By Zewditu Fesseha esac founder
I would like to thank you for supporting ESAC in our efforts to bring awareness to the Rights, Equality and Better Standards of Living for young girls and women of Ethiopian decent, living in The Gulf States and other predominant Muslim countries. For several decades the treatment of women around the world, from Africa to Asia and from Europe to the Americas has been short of Sinful! Young girls from poor countries and neighborhoods around the world have been bought and sold, continuously for the sick pleasures of the rich in upper class societies. Child Trafficking, Sex Trafficking, Slave Trafficking are all a part of a normal society for many in Africa and Most Middle Eastern Countries and The Gulf States.
Ethiopia is a country full of Rich history and Accomplishments that still affect today’s global society. So, it is truly hard for me as an Ethiopian Native, to sit back and watch silently as Such a Rich History becomes tarnished by present standards of living toward my fellow Countrymen. This is my reason for standing before you today.

▶ WORK ORDER
Resume the letter on ESAC's advocacy for Ethiopian women and girls, picking up right after its last sentence.

Saved data entries

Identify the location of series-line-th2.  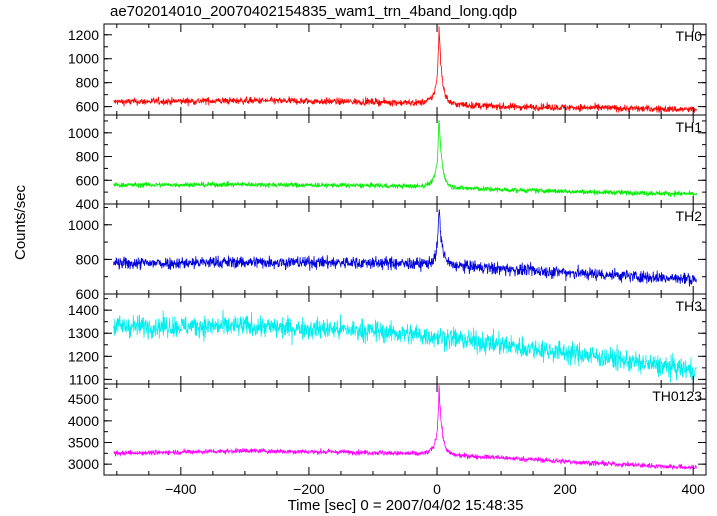
(405, 248). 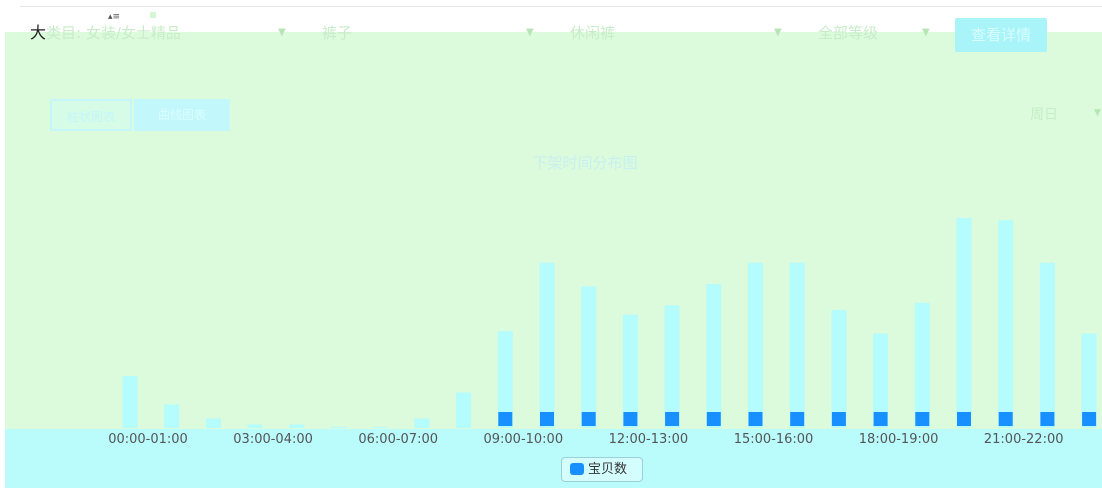 I want to click on x-tick-label: 12:00-13:00, so click(x=649, y=440). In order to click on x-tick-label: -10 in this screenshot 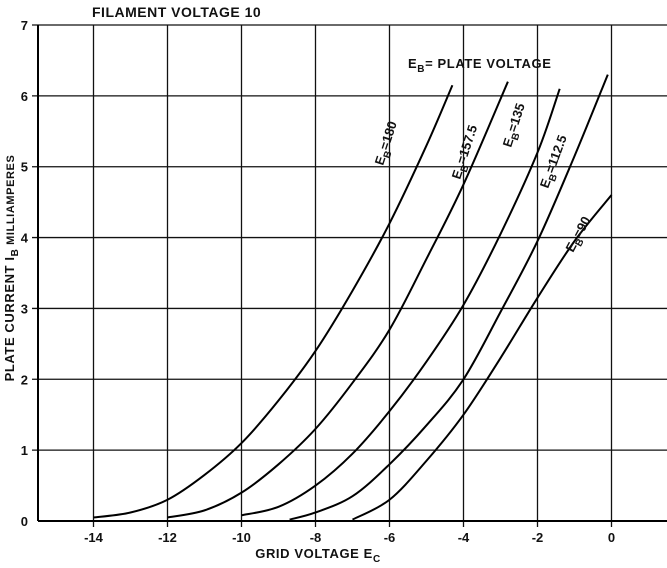, I will do `click(242, 538)`.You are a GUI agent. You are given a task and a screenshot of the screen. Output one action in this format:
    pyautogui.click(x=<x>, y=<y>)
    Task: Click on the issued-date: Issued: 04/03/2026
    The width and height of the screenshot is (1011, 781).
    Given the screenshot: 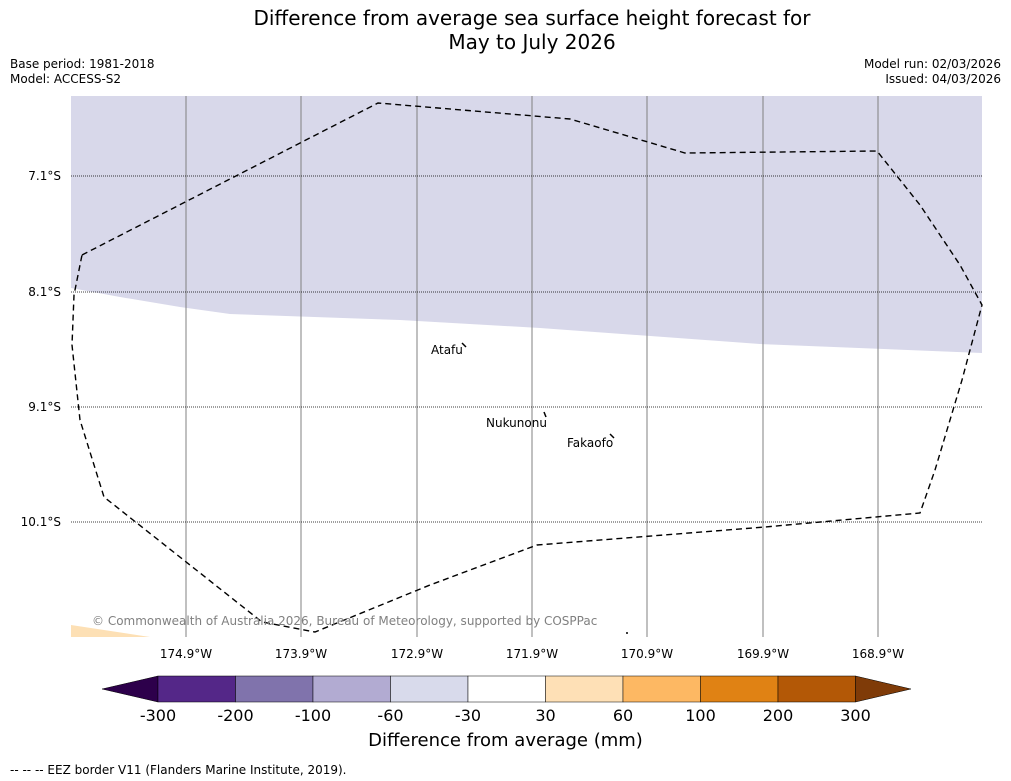 What is the action you would take?
    pyautogui.click(x=943, y=79)
     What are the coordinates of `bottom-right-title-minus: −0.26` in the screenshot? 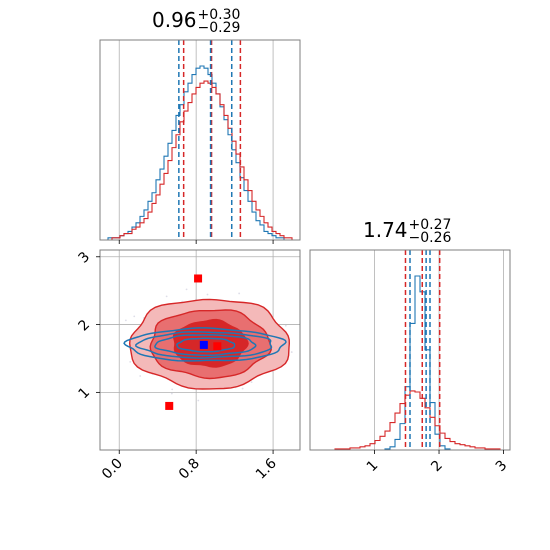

▶ ANSWER SPACE
Domestic worker safety in the Gulf came under international attention this year when the body of Joanna Demafelis, 29, from The Philippines; was found in a freezer at a home in Kuwait. Local media reported that there was evidence she had been tortured by her Lebanese and Syrian employers who were eventually found in Syria by Interpol.
Agency France-Presse reported, The Philippines subsequently announced a ban on women working as domestic workers in Kuwait, to which the government announced, that it would recruit more domestic staff from Ethiopia!
Last year, an employer in Kuwait filmed her Ethiopian maid falling from a seven-story building!
Ethiopia has only recently lifted a five-year ban on its citizens working in the Gulf state. The Ethiopian government had banned its citizens from employment as domestic workers in the UAE in July 2012 to protect them from abusive employers. At that time, according to Ethiopian Ambassador, Mesganu Arga Moach, “About 250 to 300 people are coming daily to work as domestic workers and security worker.” As migration continued, the ban was lifted and negotiations for a formal agreement began.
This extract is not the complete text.